Sometimes, the creature would stand perfectly still and with the boat just above him my father would pull steady without moving whatever it was in the least. But at the close of half an hour he said that he thought it was rising, and soon we saw that this was true. Slowly at a half inch at a time the line was pulled in, then stood still, then moved another half inch, the mud meantime boiling up around the boat in torrents.
“Get the harpoon ready” cried my father.
I did so, and stood leaning over the gunwale of the boat with uplifted arm ready to strike. No three fishermen were ever more profoundly excited than we were as we awaited the slow approach of this mysterious denizen of the deep.

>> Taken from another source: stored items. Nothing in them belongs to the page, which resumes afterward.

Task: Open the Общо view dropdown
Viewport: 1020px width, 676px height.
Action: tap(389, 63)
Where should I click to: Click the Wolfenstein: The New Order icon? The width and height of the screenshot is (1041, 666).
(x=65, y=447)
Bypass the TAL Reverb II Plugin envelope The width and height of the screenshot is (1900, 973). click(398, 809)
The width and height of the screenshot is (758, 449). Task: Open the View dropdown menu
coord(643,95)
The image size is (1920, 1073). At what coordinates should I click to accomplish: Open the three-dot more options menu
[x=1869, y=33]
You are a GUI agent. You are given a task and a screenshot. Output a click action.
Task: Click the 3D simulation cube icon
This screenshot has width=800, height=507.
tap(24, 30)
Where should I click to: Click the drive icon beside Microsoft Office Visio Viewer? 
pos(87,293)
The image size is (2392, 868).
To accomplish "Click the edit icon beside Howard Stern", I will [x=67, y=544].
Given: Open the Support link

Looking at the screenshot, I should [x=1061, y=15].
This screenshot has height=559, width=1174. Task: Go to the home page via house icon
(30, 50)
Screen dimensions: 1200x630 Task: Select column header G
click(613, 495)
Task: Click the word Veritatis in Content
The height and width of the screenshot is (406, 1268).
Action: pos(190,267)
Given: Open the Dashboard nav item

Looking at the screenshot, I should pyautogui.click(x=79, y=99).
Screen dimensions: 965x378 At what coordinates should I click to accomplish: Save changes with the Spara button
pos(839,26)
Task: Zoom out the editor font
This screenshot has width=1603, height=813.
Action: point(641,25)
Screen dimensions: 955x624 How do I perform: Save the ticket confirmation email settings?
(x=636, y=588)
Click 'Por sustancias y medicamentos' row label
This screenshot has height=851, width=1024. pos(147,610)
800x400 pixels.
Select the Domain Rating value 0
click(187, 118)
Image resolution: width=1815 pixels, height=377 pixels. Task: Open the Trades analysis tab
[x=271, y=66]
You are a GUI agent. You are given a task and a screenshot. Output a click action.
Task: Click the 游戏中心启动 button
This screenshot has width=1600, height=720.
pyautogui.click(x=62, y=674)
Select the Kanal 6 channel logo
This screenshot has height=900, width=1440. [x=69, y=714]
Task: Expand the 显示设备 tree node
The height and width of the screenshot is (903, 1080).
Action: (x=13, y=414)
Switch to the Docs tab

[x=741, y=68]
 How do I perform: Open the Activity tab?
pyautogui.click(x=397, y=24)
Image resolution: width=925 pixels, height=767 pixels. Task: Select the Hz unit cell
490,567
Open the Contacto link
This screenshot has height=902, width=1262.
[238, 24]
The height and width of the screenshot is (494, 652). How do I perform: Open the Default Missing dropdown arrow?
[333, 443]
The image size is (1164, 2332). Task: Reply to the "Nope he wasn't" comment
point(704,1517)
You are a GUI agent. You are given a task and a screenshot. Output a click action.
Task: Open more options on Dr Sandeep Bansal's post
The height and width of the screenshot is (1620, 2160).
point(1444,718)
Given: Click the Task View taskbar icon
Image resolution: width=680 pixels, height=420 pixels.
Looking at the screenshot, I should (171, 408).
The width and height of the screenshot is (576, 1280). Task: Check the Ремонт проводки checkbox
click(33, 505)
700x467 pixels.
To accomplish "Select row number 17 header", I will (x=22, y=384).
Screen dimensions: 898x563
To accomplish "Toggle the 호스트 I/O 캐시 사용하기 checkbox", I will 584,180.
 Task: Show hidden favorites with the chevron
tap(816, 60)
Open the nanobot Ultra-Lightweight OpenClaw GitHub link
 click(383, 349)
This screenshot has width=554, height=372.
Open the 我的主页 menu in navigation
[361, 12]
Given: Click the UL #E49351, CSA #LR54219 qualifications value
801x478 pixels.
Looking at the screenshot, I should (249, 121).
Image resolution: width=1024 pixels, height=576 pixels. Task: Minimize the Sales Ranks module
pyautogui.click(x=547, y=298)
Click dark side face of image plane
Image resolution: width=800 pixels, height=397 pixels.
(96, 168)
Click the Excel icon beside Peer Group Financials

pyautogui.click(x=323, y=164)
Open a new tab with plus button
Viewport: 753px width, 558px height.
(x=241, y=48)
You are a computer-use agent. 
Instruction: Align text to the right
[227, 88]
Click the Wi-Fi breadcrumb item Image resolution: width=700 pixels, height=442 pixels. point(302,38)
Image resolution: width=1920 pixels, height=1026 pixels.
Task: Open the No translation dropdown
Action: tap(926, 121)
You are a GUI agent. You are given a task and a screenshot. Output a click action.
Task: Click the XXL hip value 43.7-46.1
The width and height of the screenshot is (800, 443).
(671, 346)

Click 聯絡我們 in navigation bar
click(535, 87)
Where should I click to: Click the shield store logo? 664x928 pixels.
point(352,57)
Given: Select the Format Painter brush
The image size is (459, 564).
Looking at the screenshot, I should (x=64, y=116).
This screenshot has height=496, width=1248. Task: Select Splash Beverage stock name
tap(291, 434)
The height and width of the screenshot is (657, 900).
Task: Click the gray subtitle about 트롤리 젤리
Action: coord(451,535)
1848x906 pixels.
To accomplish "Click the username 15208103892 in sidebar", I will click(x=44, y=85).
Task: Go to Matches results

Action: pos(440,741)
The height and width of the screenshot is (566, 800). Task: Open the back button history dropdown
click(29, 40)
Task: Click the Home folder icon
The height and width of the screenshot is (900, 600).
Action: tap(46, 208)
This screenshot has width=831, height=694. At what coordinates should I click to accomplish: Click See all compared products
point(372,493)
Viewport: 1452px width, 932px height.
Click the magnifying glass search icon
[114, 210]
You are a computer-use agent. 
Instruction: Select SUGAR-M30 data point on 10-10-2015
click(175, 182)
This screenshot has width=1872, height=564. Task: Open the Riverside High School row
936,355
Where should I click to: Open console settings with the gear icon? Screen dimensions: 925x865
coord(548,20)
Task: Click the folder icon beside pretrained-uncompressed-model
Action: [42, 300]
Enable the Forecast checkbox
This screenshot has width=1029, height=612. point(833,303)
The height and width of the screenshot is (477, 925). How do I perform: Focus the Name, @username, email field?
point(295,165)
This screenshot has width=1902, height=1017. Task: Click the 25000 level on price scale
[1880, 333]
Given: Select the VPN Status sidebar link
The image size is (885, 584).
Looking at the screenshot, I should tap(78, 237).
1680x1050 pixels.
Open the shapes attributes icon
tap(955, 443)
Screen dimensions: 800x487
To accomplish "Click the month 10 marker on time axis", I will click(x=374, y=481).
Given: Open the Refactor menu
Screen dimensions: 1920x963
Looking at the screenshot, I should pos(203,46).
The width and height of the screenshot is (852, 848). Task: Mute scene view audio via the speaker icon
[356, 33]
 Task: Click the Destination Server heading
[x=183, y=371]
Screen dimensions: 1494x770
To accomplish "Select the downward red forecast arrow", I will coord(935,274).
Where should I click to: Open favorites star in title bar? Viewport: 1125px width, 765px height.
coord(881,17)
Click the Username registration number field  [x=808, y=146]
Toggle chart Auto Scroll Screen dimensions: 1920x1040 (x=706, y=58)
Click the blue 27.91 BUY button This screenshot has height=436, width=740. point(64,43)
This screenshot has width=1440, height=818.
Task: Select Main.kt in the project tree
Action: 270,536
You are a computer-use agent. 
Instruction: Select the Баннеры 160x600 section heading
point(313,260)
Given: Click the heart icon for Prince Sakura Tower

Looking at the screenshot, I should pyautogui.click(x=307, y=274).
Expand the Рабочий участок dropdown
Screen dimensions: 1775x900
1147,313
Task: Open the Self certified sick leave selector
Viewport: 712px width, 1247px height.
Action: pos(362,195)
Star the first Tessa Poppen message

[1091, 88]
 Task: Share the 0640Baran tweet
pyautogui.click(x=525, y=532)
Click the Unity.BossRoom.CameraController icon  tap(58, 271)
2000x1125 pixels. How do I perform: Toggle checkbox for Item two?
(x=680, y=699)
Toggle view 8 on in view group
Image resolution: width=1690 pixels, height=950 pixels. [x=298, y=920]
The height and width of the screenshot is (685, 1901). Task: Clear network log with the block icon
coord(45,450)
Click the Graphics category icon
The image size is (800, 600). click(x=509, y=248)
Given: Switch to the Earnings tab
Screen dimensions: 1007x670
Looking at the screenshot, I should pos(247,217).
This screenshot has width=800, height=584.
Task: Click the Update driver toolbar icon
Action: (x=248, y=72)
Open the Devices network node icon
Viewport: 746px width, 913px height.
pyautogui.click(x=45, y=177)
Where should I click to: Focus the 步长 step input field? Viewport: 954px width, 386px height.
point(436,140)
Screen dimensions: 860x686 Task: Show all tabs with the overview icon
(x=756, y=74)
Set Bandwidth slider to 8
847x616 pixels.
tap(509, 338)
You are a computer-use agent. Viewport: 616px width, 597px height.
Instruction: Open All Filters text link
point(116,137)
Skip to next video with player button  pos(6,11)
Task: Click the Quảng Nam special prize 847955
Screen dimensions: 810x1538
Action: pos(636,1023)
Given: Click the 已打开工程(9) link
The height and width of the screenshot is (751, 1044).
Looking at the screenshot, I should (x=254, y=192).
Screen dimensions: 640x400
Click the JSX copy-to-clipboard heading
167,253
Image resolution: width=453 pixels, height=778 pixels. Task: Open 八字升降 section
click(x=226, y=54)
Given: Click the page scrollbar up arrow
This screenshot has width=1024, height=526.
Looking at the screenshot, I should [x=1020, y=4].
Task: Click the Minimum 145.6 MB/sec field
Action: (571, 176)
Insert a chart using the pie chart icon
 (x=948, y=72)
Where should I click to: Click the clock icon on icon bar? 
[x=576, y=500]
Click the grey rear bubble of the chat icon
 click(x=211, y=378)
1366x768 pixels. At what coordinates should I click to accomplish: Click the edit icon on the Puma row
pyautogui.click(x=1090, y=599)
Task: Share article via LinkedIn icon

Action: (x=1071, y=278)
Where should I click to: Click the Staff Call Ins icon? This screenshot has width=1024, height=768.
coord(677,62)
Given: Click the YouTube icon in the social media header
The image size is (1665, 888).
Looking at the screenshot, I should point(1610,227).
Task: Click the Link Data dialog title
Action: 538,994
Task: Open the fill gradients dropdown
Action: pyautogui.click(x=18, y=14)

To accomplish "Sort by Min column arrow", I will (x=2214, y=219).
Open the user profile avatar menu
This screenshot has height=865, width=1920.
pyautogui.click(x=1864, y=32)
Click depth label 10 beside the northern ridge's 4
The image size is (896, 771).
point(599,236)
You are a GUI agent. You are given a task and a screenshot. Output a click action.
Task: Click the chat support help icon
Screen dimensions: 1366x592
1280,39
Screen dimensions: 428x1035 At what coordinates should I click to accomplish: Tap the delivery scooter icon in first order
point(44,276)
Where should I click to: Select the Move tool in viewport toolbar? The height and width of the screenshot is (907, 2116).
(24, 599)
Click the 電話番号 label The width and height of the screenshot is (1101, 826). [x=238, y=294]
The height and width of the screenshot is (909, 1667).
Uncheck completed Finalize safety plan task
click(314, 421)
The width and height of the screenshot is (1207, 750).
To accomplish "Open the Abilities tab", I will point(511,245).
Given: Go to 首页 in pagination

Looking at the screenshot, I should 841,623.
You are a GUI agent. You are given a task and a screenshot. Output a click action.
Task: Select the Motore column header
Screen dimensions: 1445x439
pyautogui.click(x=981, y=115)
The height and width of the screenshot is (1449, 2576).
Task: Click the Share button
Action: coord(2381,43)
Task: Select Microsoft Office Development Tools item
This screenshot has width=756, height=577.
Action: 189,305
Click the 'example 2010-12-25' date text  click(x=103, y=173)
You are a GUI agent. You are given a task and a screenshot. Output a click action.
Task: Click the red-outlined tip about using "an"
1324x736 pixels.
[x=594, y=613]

At last something shadowy and dark became … visible and shortly after we found that we had caught an immense sting-ray — one of the most terrible fish of those waters. This particular specimen was about five feet in diameter with a tail which resembled in shape a cow-hide several feet in length, armed with that terrible jagged and poisonous dagger which renders them so terrible.
As soon as he came within a foot of the surface I plunged the harpoon through his body. In his rage, he began to ply upon it with his terrific tail which he waved above his back, cutting great plys [sic] out of the hard wood with every stroke.
We could not take him in the boat, but rowed ashore towing him by line and harpoon. It was the most toilsome row that I ever had — so great was the resistance of his disc-shaped body. But we were determined to bring him to the shore to show to my mother and sisters, who had also been wrought up to the highest state of excitement by our accounts of our previous adventures with The Thing.
It will be remembered that Capt. John Smith was near death at the mouth of the James river by being stung by one of these terrible fish.